El padre de Elvirita tampoco tiene miedo de los perros, aunque haya gritado a la niña para alejarla de allí. El padre de Elvirita tiene miedo, mucho, muchísimo, de que a la niña le pase algo malo, e intenta protegerla de todo y de todos porque todo puede ser una amenaza para ella. Si un día le pasara algo, sería capaz de cualquier cosa. De cualquier cosa.

El perro no tiene nombre, porque, en realidad, no tiene dueño. Tuvo uno hace unos años, que lo dejó abandonado en un camino cuando aún era un cachorro desorientado, y ahora, cuando erraba por las afueras de aquel pueblo, unos jóvenes desaliñados, recién llegados como él, le dieron comida y agua y él se sintió feliz de merecer atención una vez y movió el rabo muchas veces para demostrarlo, y se quedó allí, por fin en un hogar.

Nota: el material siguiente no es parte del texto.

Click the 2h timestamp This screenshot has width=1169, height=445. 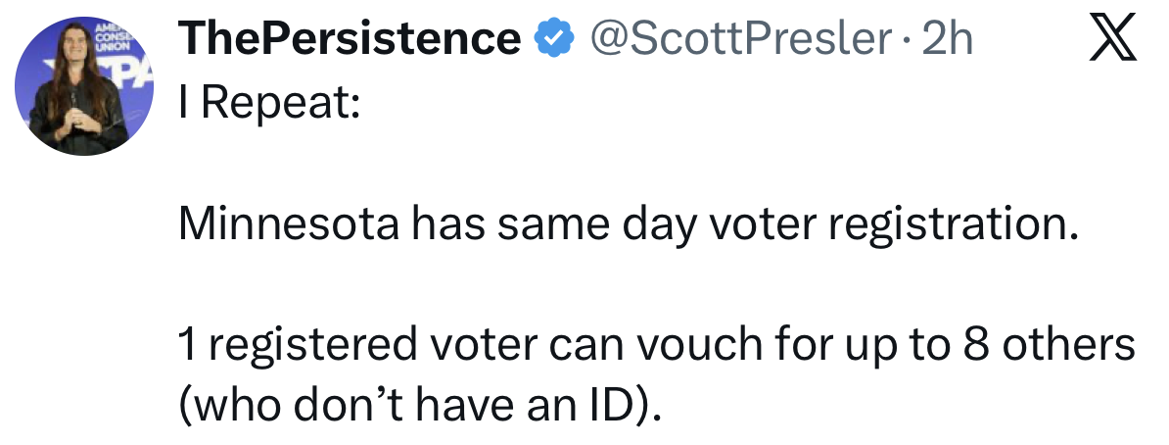[949, 39]
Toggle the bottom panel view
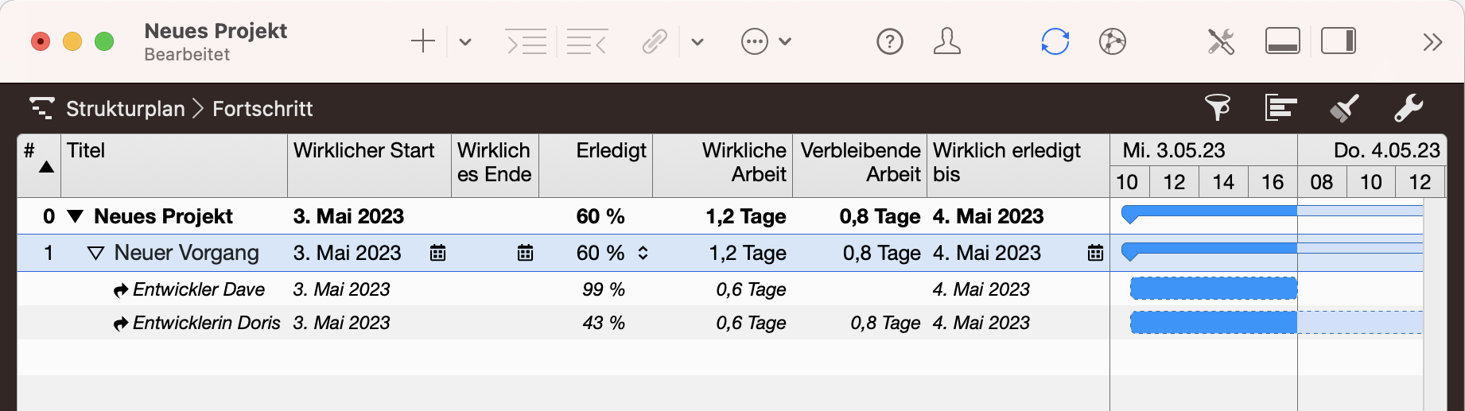This screenshot has width=1465, height=411. point(1282,41)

El bochorno de agosto levanta flama sobre el asfalto y el canto de las chicharras penetra en las casas a pesar de los postigos echados. Elvirita y su primo Enrique, tres años mayor que ella, también se han echado la siesta, a la fuerza, como cada día, y aprovechan la ausencia de los demás para trastear a gusto. Juegan al escondite y luego salen al porche desierto, donde el perro duerme, la piel aleteando sobre sus costillas, la lengua asomando en la boca entreabierta. Corretean alrededor del animal pero no consiguen que despierte de su letargo, por lo que Enrique coge una rama tronchada y empieza a azuzar al perro con ella mientras Elvirita observa desde cerca. Cuando la punta de la rama se clava entre las costillas, el perro gruñe y da un rabotazo contorsionándose. Antes de poner las cuatro patas sobre el suelo la boca ya ha enganchado el brazo de Elvirita pero en seguida cede y suelta, solo la marca de los colmillos, como un aviso.

El padre llega desencajado, el llanto de la niña lo ha despertado y aún no sabe ni dónde está. Elvirita llora aunque el brazo no le duele, llora porque se ha asustado al ver la reacción del perro y porque, de inmediato, ha entendido que lo que Enrique estaba haciendo era una de esas cosas que no se deben hacer. Su padre la zarandea como para comprobar que sigue viva, sólo ha sido un susto, dice alguien, pero los alaridos de su padre tapan todo lo demás, incluso el canto de las chicharras ha dejado de escucharse. El perro también se ha asustado y ha reculado un poco esperando que vuelva la calma, y no se resiste cuando el padre de Elvirita lo agarra por el cogote y lo arrastra hacia fuera, ya le ha pasado más veces; sólo gruñe un poco cuando nota la presión en la garganta, cuando se da cuenta de que la cuerda aprieta demasiado y tiran de ella, y lo levantan del suelo. El padre de Elvirita vocifera “¡Te lo dije, te lo dije, que no te acercaras al puto perro!”.

Todos miran, incapaces de reaccionar, mientras el perro bate desesperadamente el aire con las patas, buscando un apoyo inalcanzable. Elvirita no puede moverse, no puede llorar ni puede dejar de mirar ni a su padre enfurecido ni al perro, que se ha dejado morir, exhausto.

Elvirita tiene un agujero inmenso donde debería estar su ombligo. Ni siquiera se da cuenta de que sus sandalias están empapadas porque se ha orinado encima.